WHAT TO WORK ON => Write out every line of the items below again, requests included, and increase each coordinate number in the answers by 51. Leave the pictures out.

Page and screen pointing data
------------

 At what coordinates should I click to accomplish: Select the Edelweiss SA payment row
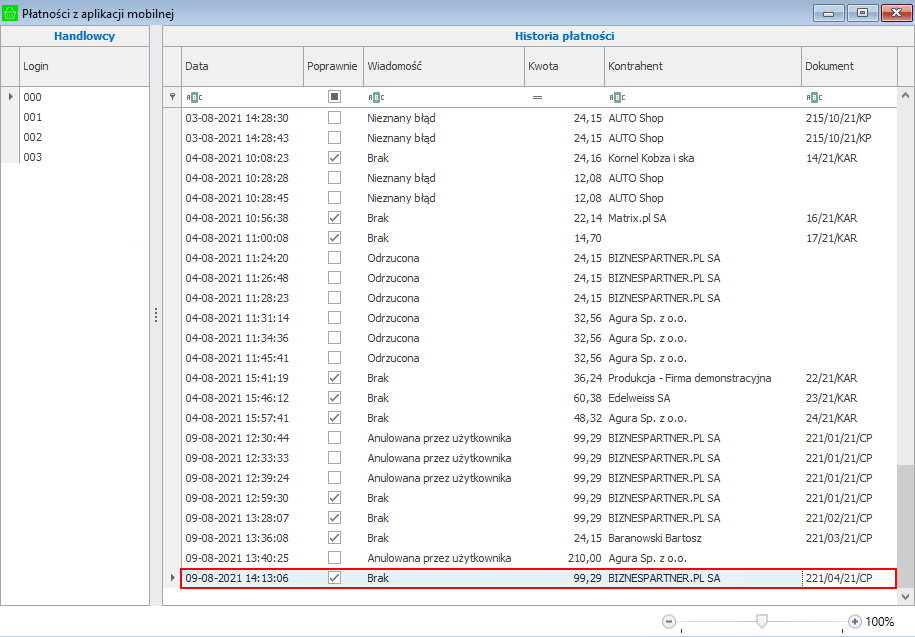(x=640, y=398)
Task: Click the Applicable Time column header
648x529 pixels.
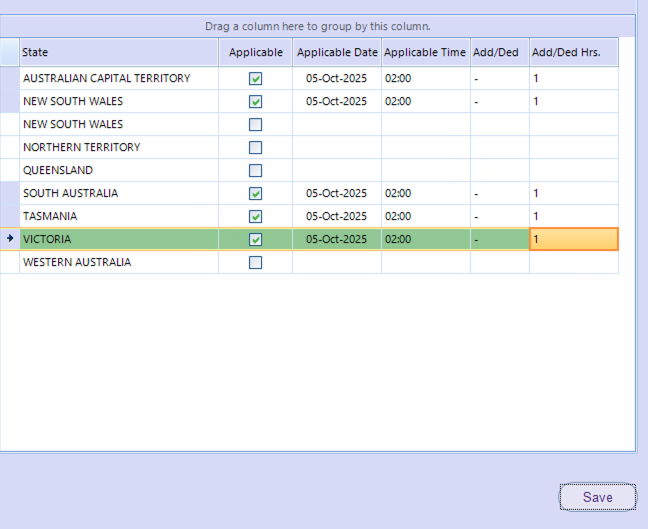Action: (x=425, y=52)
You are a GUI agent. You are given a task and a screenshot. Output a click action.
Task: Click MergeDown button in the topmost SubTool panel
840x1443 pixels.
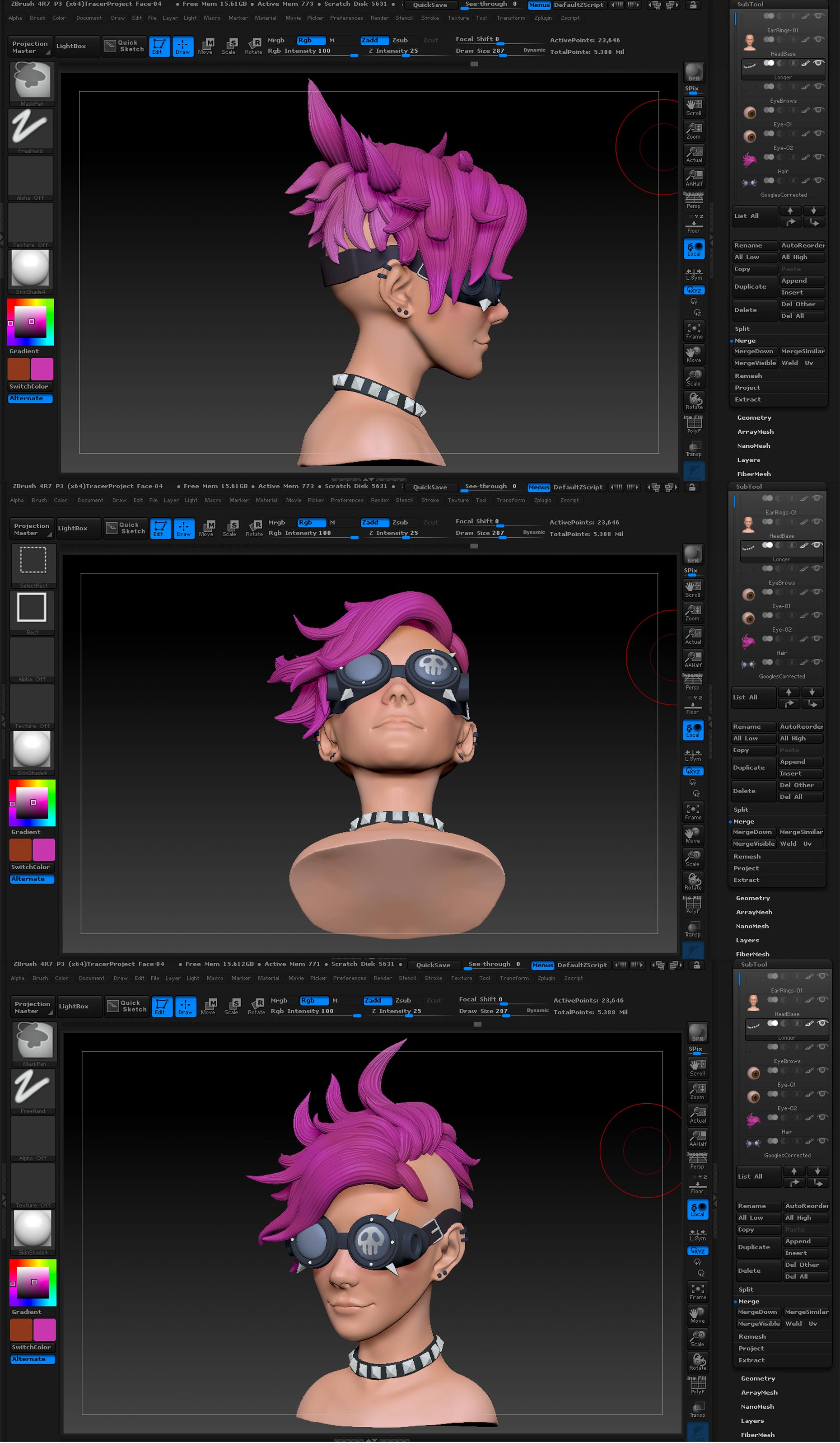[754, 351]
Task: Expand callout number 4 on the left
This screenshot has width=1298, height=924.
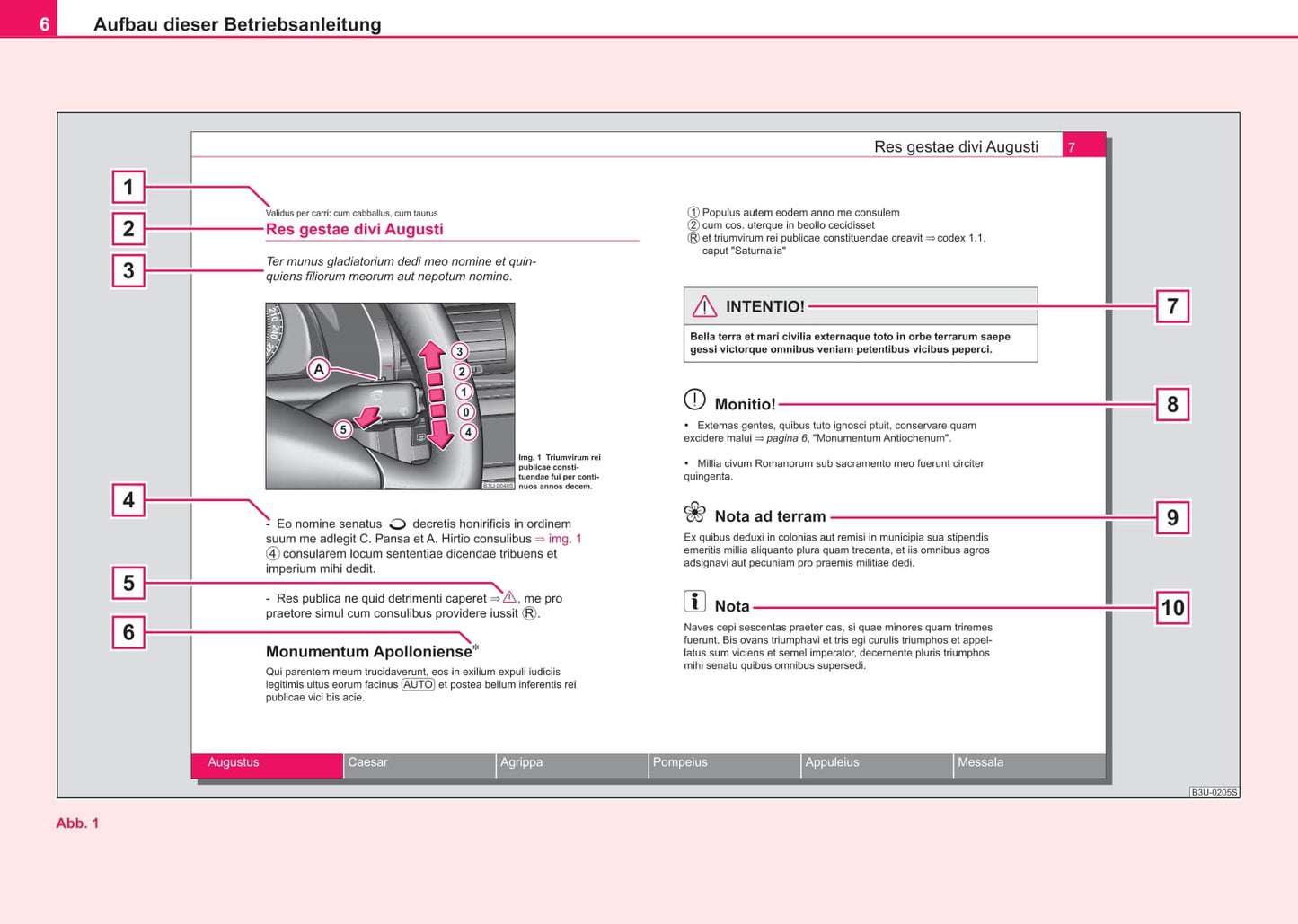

------------

TASK OUTPUT =>
 At what coordinates should I click to accomplish: Select the Edelweiss SA payment row
(x=691, y=449)
Task: Click the Applicable Time column header
648x529 pixels.
Action: (x=476, y=103)
You are a GUI agent. You are given a task and a screenshot. Output a click action.
Task: Click MergeDown button in the topmost SubTool panel
840x1443 pixels.
[805, 402]
Task: Expand callout number 4 on the left
This screenshot has width=1298, height=924.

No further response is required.